そうか、もうこんなところまで来ていたのか。
窓を開く。
「ルーナ、ティル、外を見てみろ」
「すっごい緑」
「エルフの里並みだね」
その景色は緑にあふれていた。
この街道は森を切り開いて作られたもの。
俺たちが目指すグリーンウッドは緑に囲まれた街で、そのせいか街のダンジョンもすべて大自然と一体化している。
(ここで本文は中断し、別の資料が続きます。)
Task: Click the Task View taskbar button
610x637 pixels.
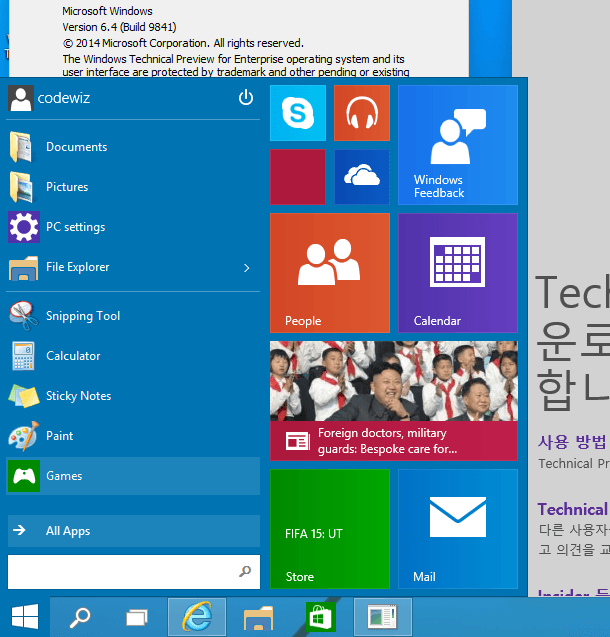Action: pos(137,618)
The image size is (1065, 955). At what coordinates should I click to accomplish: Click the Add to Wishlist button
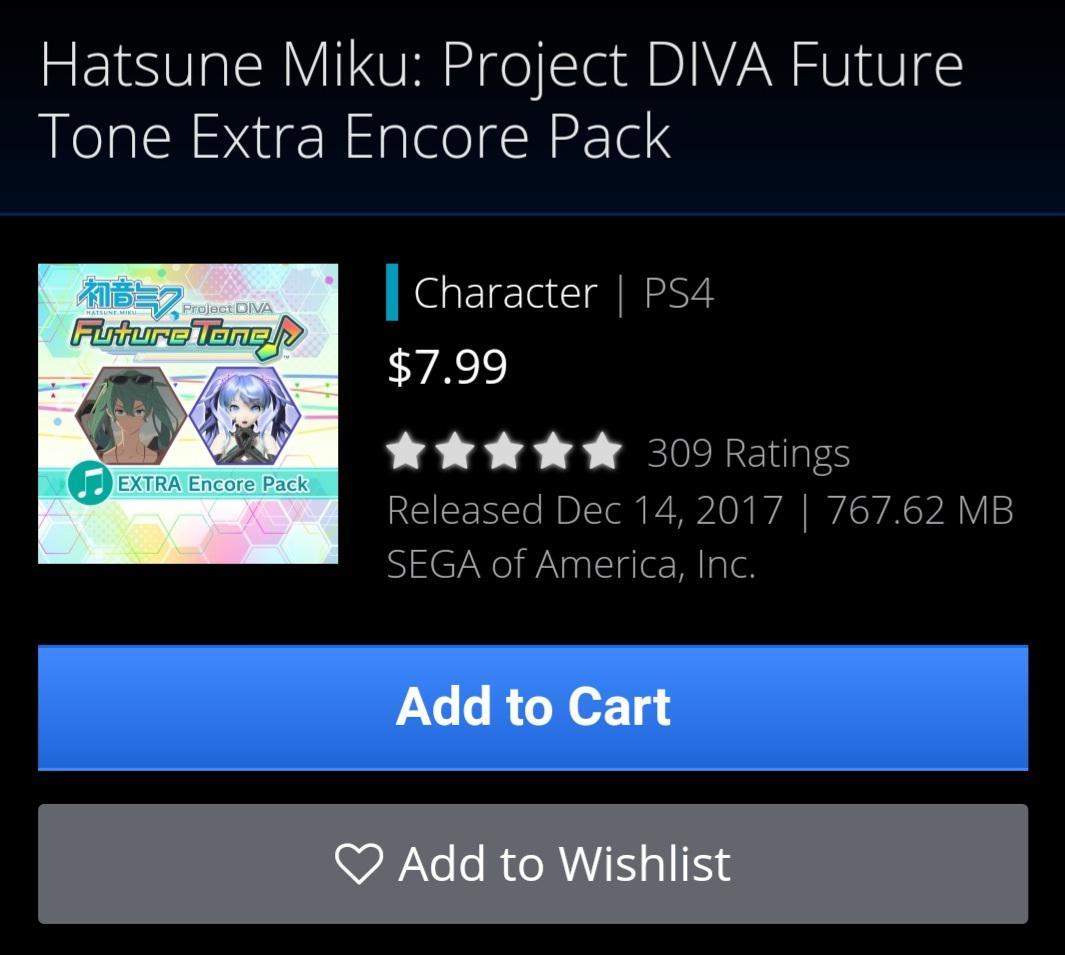coord(532,862)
「グリーンウッドのダンジョンは、森林地帯が多い。普通に歩くだけで苦労するし、魔物が潜む場所も多い、冒険者にとっては辛いダンジョンだ。二人とも心しておけよ」
「ルーナはそういうところは得意」
「ふふふ、私はエルフだよ。森は庭みたいなもの!」
二人とも心配はいらなさそうだ。さすがはキツネとエルフ。
森を抜けた開けた場所にそれはあった。
美しい水路が街の中を駆け巡り、自然と調和した木と石の建物が立ち並ぶ。
緑と水の街グリーンウッド。
世界でもっとも美しいと言われる街だ。
「ユーヤ、あの街きれい」
「うん、私もすっごく好き。自然のままじゃないけど、自然の良さも殺してない。素敵な街。来てよかった」
ティルはおお喜びだ。
「ルーナ、ティル。俺がこの街を選んだのには理由があるんだ。今の俺たちがレベル上げをしやすいっていうのもあるが、とあるものを手に入れるためだ」
レベル上げだけを考えるのなら、ここ以上に美味しいダンジョンがある街はいくつかある。
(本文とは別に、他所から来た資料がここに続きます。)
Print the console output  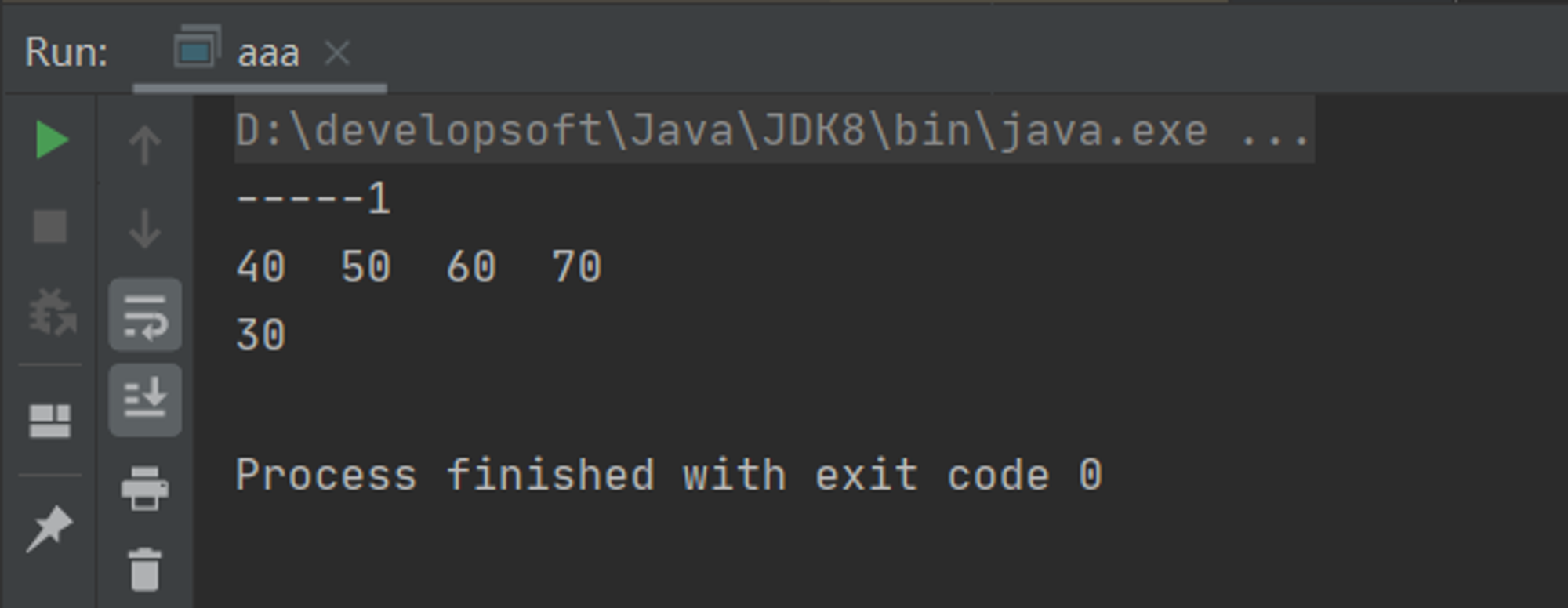pyautogui.click(x=145, y=487)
そんな中、ここを選んだのはここでないといけない理由があるからに他ならない。
「気になる。教えて」
「うん、私も気になるよ」
二人が興味津々と言った顔で俺の顔を見ている。
これ以上、もったいつけるのもあれだ。
答えてやろう。
「使い魔を手に入れるためだ。ここにある神樹のダンジョン、そこでしか手に入れられない神樹の卵を孵すと頼れる使い魔になる。絶対に手に入れるぞ!」
「ん。ペットはほしい」
「今から名前を考えとかないと」
二人がああでもない、こうでもないと言いあう。
使い魔は可愛いペットではあるが大事な戦力でもある絶対に手に入れたい。
ただ、問題もある。
神樹のダンジョンに一月に一つだけ、無数にある神樹のどれか一つに実る。
そして一月に一つしか実らないのに欲しがる冒険者は星の数ほどいる。卵を孵しさえすれば、パーティ枠を圧迫しない強力な支援役が手に入るのだからあたり前だと言える。
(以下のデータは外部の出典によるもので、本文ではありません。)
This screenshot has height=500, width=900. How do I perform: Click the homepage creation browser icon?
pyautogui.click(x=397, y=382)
そうなれば、超高レベル冒険者すら参加する壮絶な取り合いが始まる。
使い魔を手に入れるには、その競争に勝たないといけない。
だからこそ、かつての俺のたちのパーティは存在を知りながら諦めた。
だが、今回は確実に獲れるだろう。
なぜなら、探索スキルをもっているルーナと、ゲーム知識を持つ俺がいるからだ。
それらを駆使すれば、神樹の卵を手に入れることは難しくない。かならず、競争に勝ち、神樹の卵を手に入れてみせよう。